## [Instructions to follow]
Find the line with "The image size is (1305, 845)." in the entries below, then reproduce it and every line after it down to and including the line with "The height and width of the screenshot is (513, 1374).", exactly.

## [Data to examine]
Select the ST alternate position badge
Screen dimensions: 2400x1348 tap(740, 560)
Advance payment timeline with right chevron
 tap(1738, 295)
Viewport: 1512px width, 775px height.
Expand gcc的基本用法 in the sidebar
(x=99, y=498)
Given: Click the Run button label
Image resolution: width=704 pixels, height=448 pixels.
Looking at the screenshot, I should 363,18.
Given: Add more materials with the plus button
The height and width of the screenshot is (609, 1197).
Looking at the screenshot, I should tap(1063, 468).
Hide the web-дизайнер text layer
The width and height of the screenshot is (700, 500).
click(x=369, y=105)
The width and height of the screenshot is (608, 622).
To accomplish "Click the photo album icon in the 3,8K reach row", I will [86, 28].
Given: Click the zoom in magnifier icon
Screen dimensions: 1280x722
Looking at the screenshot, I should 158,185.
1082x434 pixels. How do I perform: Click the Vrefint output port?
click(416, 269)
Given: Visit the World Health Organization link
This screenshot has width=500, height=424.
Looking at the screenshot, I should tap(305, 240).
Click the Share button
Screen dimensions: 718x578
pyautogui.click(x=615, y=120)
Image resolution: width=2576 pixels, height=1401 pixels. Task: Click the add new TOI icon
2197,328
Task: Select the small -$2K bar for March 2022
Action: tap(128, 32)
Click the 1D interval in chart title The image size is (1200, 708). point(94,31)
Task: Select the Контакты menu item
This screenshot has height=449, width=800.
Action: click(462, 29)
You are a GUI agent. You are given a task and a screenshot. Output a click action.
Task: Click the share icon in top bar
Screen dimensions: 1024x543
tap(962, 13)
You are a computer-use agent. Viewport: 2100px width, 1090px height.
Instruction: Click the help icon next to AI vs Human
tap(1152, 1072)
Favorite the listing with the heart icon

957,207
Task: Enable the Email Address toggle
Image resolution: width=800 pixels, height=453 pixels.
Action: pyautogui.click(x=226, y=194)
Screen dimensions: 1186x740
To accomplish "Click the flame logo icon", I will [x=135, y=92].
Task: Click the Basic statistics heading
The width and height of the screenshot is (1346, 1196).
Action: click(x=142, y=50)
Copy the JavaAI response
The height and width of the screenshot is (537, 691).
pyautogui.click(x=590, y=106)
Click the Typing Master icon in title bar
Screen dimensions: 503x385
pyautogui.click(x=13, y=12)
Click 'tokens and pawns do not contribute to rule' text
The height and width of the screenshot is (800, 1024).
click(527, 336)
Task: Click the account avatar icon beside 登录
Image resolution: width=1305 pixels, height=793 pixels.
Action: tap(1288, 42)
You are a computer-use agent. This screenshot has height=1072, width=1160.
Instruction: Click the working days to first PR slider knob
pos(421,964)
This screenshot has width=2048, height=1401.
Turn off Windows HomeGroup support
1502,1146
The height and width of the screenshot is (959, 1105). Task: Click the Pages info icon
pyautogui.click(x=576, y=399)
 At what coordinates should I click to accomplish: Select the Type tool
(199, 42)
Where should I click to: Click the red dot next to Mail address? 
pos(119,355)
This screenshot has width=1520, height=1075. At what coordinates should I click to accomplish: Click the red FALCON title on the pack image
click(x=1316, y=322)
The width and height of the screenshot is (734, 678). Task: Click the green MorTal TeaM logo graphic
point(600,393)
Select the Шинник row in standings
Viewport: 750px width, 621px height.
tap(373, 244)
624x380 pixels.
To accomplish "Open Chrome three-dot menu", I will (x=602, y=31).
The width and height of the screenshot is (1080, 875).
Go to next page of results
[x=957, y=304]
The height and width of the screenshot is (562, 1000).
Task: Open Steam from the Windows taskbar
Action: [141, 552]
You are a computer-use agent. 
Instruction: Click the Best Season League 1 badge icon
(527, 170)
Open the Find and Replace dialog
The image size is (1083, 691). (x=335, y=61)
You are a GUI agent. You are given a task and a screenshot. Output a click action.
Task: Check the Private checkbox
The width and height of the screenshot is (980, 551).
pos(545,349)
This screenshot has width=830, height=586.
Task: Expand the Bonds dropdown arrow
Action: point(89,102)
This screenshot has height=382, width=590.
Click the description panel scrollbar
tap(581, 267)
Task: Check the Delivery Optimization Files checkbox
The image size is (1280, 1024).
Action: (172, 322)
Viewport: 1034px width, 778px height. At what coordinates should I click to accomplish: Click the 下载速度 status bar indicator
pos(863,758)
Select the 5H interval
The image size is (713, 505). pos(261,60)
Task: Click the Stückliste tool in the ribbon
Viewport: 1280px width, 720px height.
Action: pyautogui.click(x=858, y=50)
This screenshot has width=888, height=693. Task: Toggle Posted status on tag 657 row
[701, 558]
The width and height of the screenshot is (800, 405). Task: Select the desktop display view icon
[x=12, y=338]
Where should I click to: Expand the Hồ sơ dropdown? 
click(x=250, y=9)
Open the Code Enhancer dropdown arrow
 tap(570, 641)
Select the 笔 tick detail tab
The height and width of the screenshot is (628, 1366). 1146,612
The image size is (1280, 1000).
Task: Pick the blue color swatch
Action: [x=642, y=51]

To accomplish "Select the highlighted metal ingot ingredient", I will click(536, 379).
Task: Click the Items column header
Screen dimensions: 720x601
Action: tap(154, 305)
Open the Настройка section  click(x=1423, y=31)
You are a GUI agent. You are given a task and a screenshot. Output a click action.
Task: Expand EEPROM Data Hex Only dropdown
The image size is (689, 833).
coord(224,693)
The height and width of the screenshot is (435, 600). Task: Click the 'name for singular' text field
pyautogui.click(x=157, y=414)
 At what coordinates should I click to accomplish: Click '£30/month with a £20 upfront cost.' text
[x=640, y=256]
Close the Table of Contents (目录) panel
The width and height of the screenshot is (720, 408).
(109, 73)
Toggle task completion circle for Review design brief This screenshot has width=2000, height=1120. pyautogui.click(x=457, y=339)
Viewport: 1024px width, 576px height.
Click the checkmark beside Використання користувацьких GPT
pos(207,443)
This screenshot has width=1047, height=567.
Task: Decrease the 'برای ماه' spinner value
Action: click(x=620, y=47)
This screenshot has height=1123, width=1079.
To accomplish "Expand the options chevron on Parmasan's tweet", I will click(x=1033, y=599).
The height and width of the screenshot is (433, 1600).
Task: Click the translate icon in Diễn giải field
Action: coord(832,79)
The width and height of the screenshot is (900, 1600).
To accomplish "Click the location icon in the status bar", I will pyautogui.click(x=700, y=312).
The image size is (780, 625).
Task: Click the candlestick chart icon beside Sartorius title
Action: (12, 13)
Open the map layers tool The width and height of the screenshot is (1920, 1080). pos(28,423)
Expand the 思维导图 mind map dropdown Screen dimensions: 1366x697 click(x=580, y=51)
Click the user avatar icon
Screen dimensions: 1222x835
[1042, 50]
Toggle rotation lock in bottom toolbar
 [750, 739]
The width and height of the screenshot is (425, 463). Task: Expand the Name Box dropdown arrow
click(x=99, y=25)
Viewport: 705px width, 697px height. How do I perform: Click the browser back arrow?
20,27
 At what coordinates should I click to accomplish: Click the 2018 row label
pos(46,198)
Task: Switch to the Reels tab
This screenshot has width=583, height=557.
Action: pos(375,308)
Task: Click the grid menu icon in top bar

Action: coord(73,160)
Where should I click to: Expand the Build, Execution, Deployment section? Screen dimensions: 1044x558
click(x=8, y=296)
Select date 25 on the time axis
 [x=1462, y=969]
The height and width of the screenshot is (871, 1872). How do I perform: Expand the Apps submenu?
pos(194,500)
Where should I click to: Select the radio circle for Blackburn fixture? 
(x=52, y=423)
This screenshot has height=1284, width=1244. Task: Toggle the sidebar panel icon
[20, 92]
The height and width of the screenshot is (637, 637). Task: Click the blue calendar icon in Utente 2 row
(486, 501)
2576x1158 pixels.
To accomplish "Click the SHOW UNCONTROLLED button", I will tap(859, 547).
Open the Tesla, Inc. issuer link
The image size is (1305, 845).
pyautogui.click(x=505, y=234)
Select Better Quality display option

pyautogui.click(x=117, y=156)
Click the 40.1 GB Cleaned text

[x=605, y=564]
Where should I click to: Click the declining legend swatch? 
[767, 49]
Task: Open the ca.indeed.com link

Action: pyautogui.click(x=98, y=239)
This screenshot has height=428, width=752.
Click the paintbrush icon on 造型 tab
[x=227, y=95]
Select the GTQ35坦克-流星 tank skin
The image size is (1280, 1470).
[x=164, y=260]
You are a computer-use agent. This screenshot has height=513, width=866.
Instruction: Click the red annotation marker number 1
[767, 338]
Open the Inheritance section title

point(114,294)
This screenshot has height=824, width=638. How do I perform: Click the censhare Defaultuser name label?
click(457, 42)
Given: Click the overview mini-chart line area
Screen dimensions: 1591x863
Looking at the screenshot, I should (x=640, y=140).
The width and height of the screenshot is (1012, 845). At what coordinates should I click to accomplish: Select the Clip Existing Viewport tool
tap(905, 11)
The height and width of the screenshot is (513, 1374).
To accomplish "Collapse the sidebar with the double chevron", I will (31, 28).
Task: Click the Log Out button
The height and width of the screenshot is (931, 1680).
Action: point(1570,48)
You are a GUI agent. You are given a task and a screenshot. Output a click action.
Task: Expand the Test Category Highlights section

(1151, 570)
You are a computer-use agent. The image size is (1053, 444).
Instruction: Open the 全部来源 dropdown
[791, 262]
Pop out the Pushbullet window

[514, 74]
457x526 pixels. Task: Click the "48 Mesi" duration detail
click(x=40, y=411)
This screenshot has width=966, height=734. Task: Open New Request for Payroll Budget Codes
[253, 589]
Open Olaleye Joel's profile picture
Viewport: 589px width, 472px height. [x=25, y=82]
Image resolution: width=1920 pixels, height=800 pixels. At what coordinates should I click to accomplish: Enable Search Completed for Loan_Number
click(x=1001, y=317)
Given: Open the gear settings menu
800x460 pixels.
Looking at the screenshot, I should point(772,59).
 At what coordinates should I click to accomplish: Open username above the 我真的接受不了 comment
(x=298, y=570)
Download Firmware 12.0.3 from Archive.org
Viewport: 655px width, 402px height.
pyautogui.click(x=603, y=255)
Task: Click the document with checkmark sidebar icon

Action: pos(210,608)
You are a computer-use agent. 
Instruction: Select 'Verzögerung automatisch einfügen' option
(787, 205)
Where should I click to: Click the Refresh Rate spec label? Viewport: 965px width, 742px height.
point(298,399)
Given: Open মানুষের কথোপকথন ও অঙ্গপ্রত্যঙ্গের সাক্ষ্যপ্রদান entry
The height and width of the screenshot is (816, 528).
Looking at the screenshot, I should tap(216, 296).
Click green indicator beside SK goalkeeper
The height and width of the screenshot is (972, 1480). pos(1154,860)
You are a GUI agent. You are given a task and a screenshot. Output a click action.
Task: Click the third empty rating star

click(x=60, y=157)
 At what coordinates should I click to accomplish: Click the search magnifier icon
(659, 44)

## [Answer to this exercise]
The image size is (1305, 845).
pyautogui.click(x=505, y=234)
Select Better Quality display option

pyautogui.click(x=117, y=156)
Click the 40.1 GB Cleaned text

[x=605, y=564]
Where should I click to: Click the declining legend swatch? 
[767, 49]
Task: Open the ca.indeed.com link

Action: pyautogui.click(x=98, y=239)
This screenshot has height=428, width=752.
Click the paintbrush icon on 造型 tab
[x=227, y=95]
Select the GTQ35坦克-流星 tank skin
The image size is (1280, 1470).
[x=164, y=260]
You are a computer-use agent. This screenshot has height=513, width=866.
Instruction: Click the red annotation marker number 1
[767, 338]
Open the Inheritance section title

point(114,294)
This screenshot has height=824, width=638. How do I perform: Click the censhare Defaultuser name label?
click(457, 42)
Given: Click the overview mini-chart line area
Screen dimensions: 1591x863
Looking at the screenshot, I should (x=640, y=140).
The width and height of the screenshot is (1012, 845). At what coordinates should I click to accomplish: Select the Clip Existing Viewport tool
tap(905, 11)
The height and width of the screenshot is (513, 1374).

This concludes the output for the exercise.